エリック・マコーマック『パラダイス・モーテル』

 帯には「ブラック、グロテスク、シュール!」とあり、カバー裏の内容紹介は以下の通り。

 長い三十年間の失踪の後に帰宅し、死の床に伏していた祖父が語ったのは、ある一家の奇怪で悲惨な事件だった。一家の四人の兄妹は、医者である父親に殺された母親のバラバラにされた体の一部を、父親自身の手でそれぞれの体に埋め込まれたという。四人のその後の驚きに満ちた人生とそれを語る人々のシュールでグロテスクな物語。ポストモダン小説を語る上で、欠くことのできない傑作。
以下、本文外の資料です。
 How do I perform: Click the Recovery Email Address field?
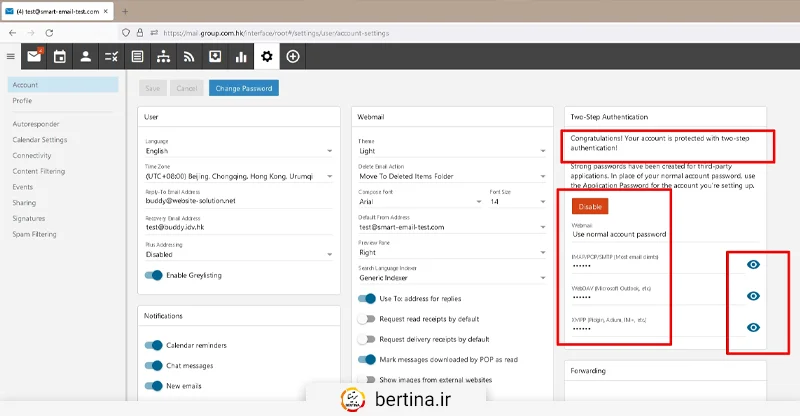[239, 226]
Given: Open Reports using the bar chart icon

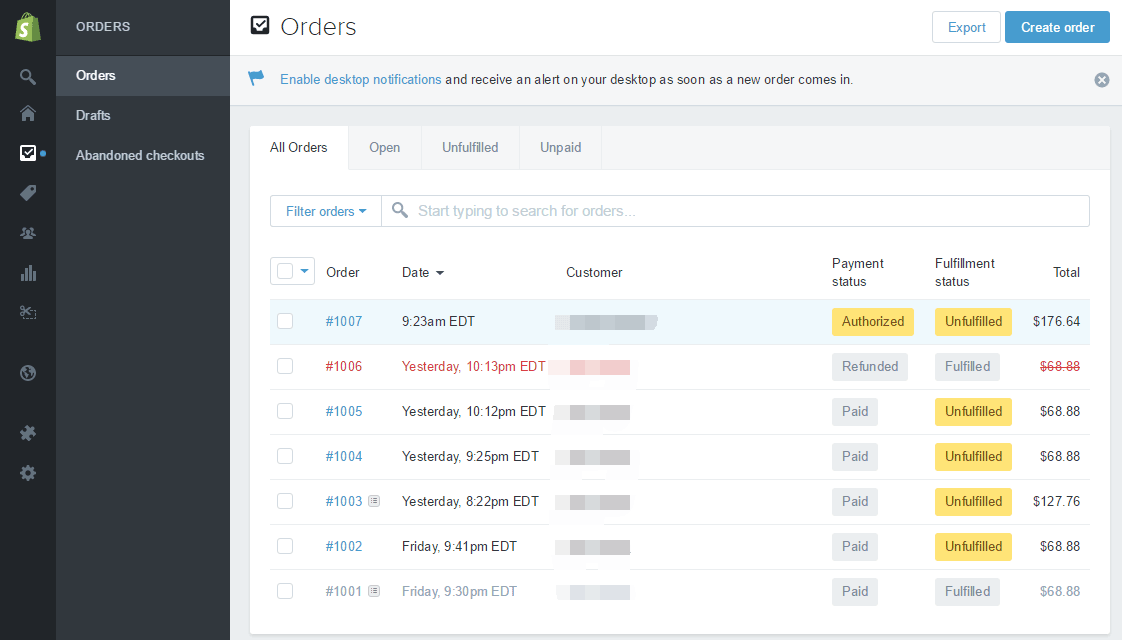Looking at the screenshot, I should [28, 273].
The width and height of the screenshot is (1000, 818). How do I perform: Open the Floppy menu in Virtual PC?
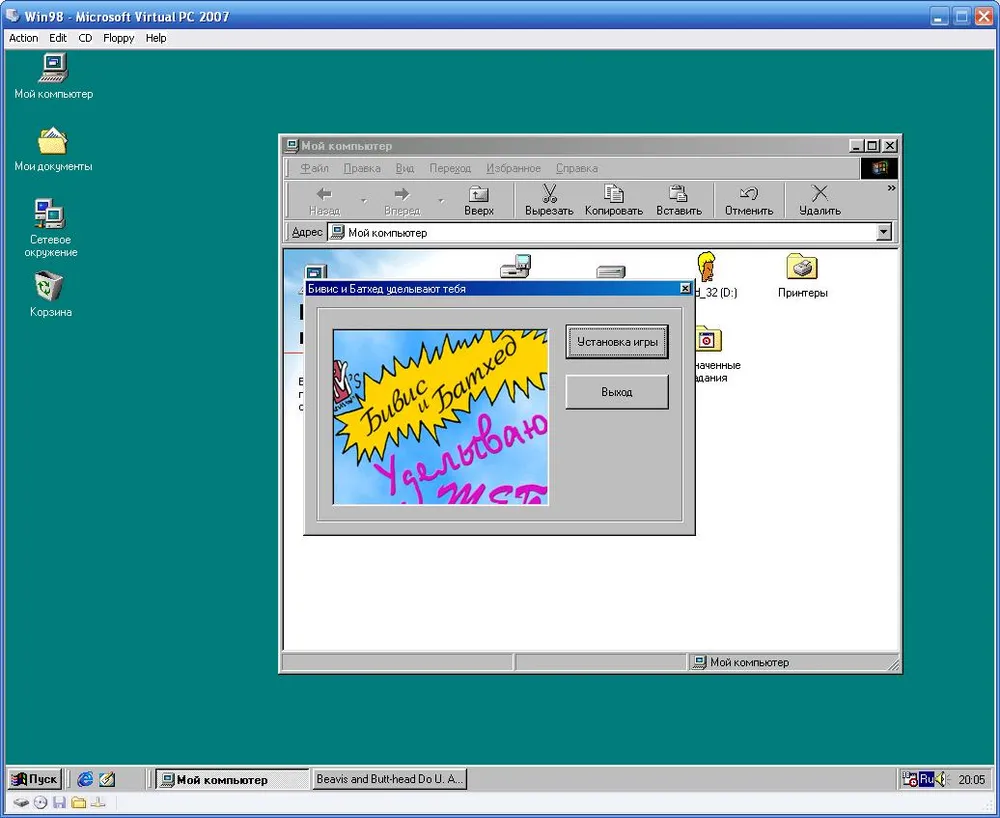click(118, 38)
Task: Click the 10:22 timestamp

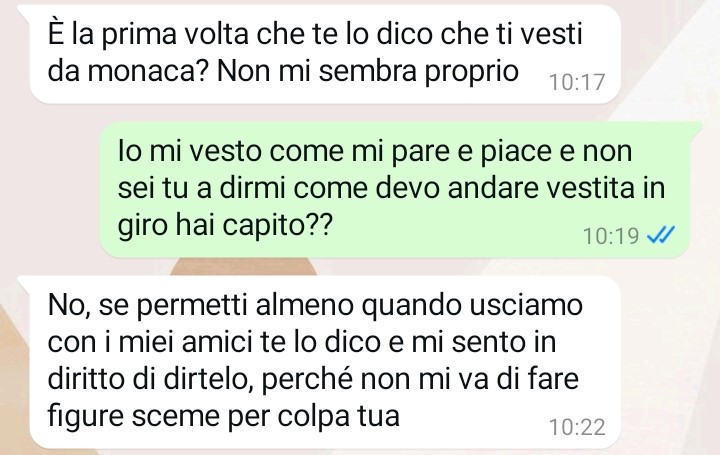Action: [x=577, y=427]
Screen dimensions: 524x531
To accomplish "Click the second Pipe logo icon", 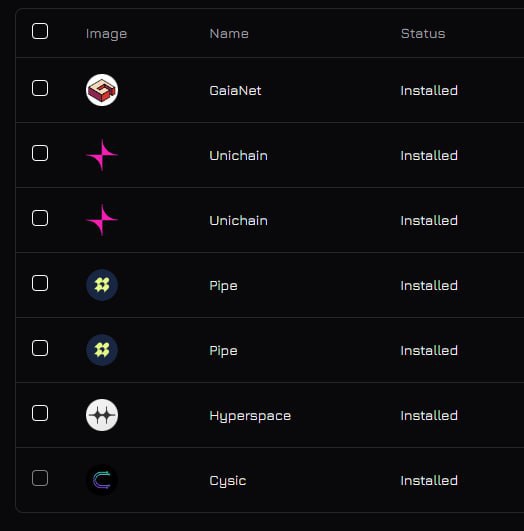I will (x=102, y=350).
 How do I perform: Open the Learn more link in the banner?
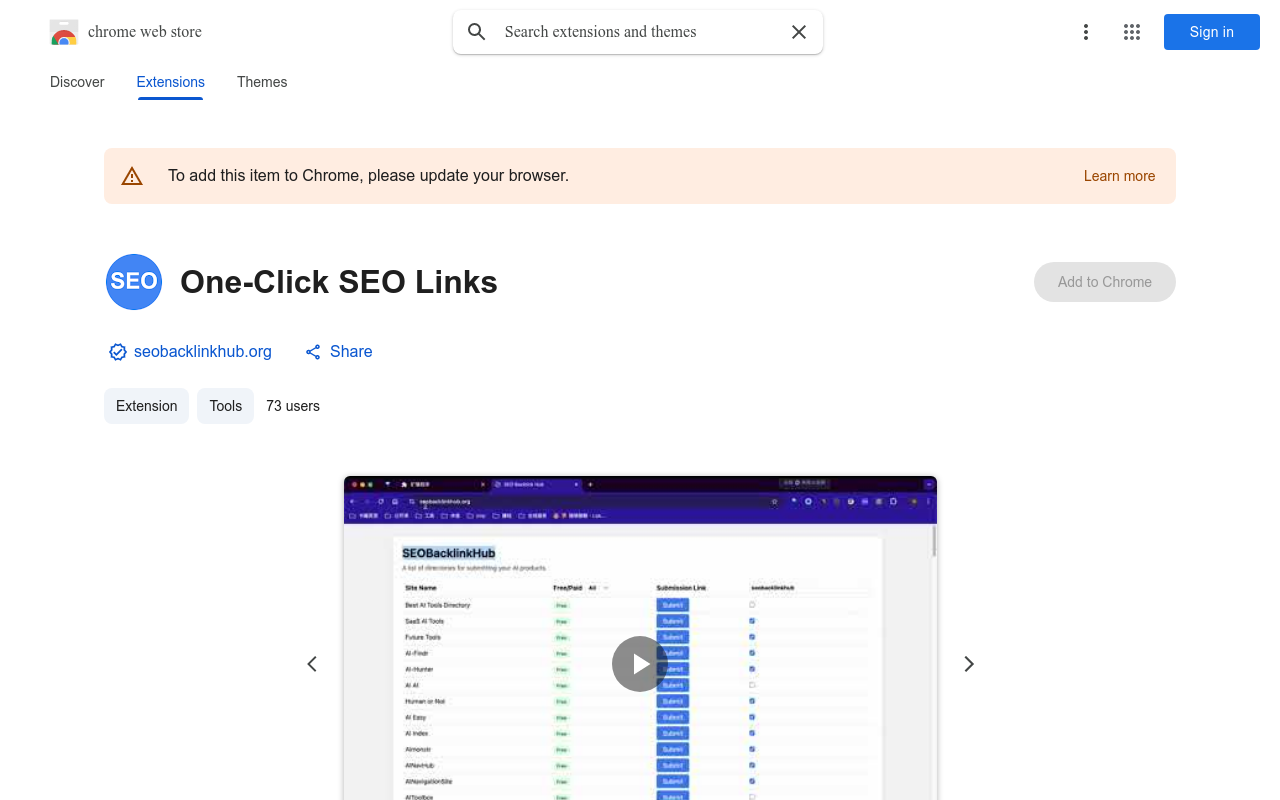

マコーマックの騙りの魔術の出発点。

 これを読むとさまざまな仕掛けが施された奇想系のダークファンタジーのようなものを想像するかもしれません。
 ところが、実際にこの本を読むとちょっとこの紹介や煽り文句がずれていると感じるのではないでしょうか?


 確かに、「四人の兄妹が、医者である父親に殺された母親のバラバラにされた体の一部を、父親自身の手でそれぞれの体に埋め込まれる」という設定はグロテスクですし、その兄妹が経験する話もグロテスクではあります。また、第二部以降の冒頭に引用されている謎の書物や語り手の不安定さ、ラストの結末の付け方などは確かに「ポストモダン」的です。
 けれども、この小説の文体はそうしたタイプの小説とは違っていて端正で落ち着いている。語られている内容はホラ話以外の何物でもないのに、その語り口はいたって真面目なのです。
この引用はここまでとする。